S.T. frunció el ceño mientras anudaba lentamente la siguiente brizna a la cadena de hierba que estaba haciendo.
– Tenía un amigo en París -dijo-, mi mejor amigo de los de la escuela. -Con meticulosa precisión rajó un tallo y le anudó otro-. Un día íbamos todos juntos y encontramos a un pájaro herido en la calle. Era una paloma con un ala rota; se movía por el suelo con aspecto de estar desconcertada y dolorida. Yo iba a cogerla, pero el mayor de todos nosotros empezó a darle patadas. Todos se echaron a reír y comenzaron a darle patadas también, y a pisarle las alas para que las sacudiera. -Sus manos pararon-. Incluido mi mejor amigo -añadió mientras extendía la cadena.

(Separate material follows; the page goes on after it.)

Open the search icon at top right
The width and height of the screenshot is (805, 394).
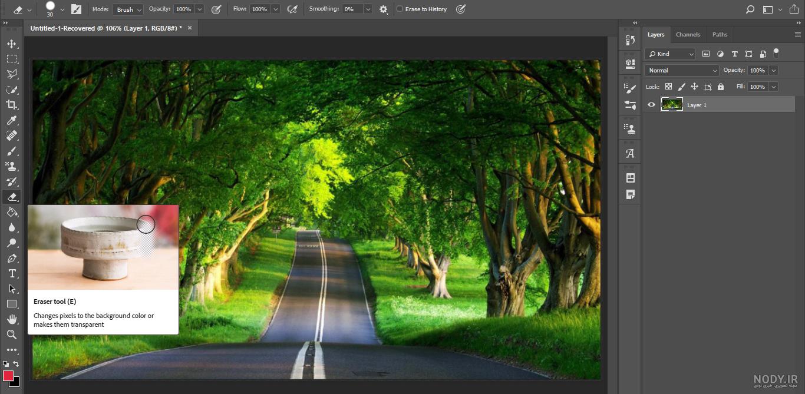tap(750, 9)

Leigh levantó la cabeza y lo miró.
– ¿Y lo odiaste por ello?
– Me odié a mí mismo.
– Porque no dijiste nada.
S.T. asintió.
– Se habrían reído, y hasta puede que se hubieran vuelto contra mí. Me fui a casa y lloré en el regazo de mi madre. -Esbozó una ligera sonrisa-. Mi madre no era una gran erudita religiosa. Creo que tardó cuatro días en encontrar una Biblia, y otros tres para localizar la página que buscaba, pero al final la encontró. -Se colgó el aro de hierba verde de los dedos-. «Perdónalos, Padre, pues no saben lo que hacen.»

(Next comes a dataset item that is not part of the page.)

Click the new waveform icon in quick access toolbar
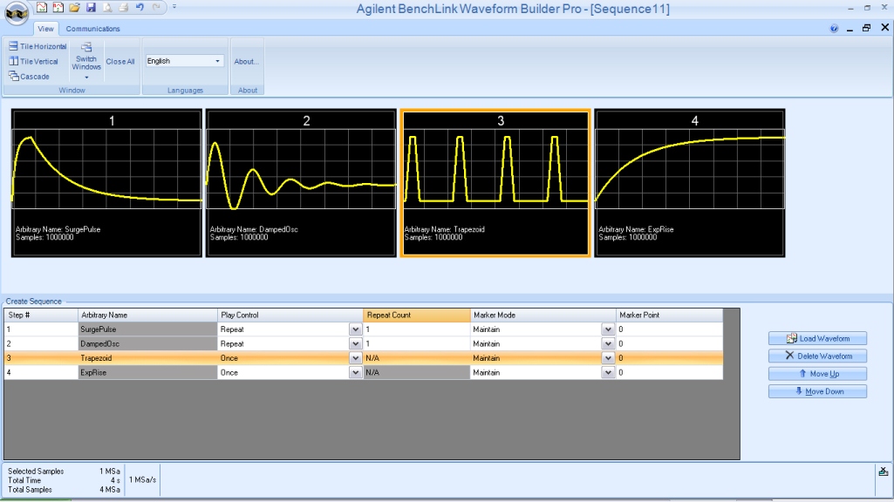 (42, 7)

– Eso son solo palabras que no cambian nada -replicó ella con furia-. Mi padre siempre fue… -Se interrumpió con un escalofrío-. Pero eso no importa ahora. -Con un movimiento repentino se puso en pie-. Chilton llegó hace cuatro años y fundó una sociedad religiosa. Mi padre se había ordenado nada más salir de la universidad y era el párroco del lugar. Nunca había esperado heredar el título de conde de su familia pero, cuando lo hizo, continuó con su labor eclesiástica como si nada. No era una persona de carácter, era más bien tímido. Sus sermones dormían a todo el mundo, pero él disfrutaba escribiéndolos. Y entonces apareció Chilton en la vecindad y comenzó a celebrar reuniones evangélicas. También montó una escuela y un hogar para chicas pobres.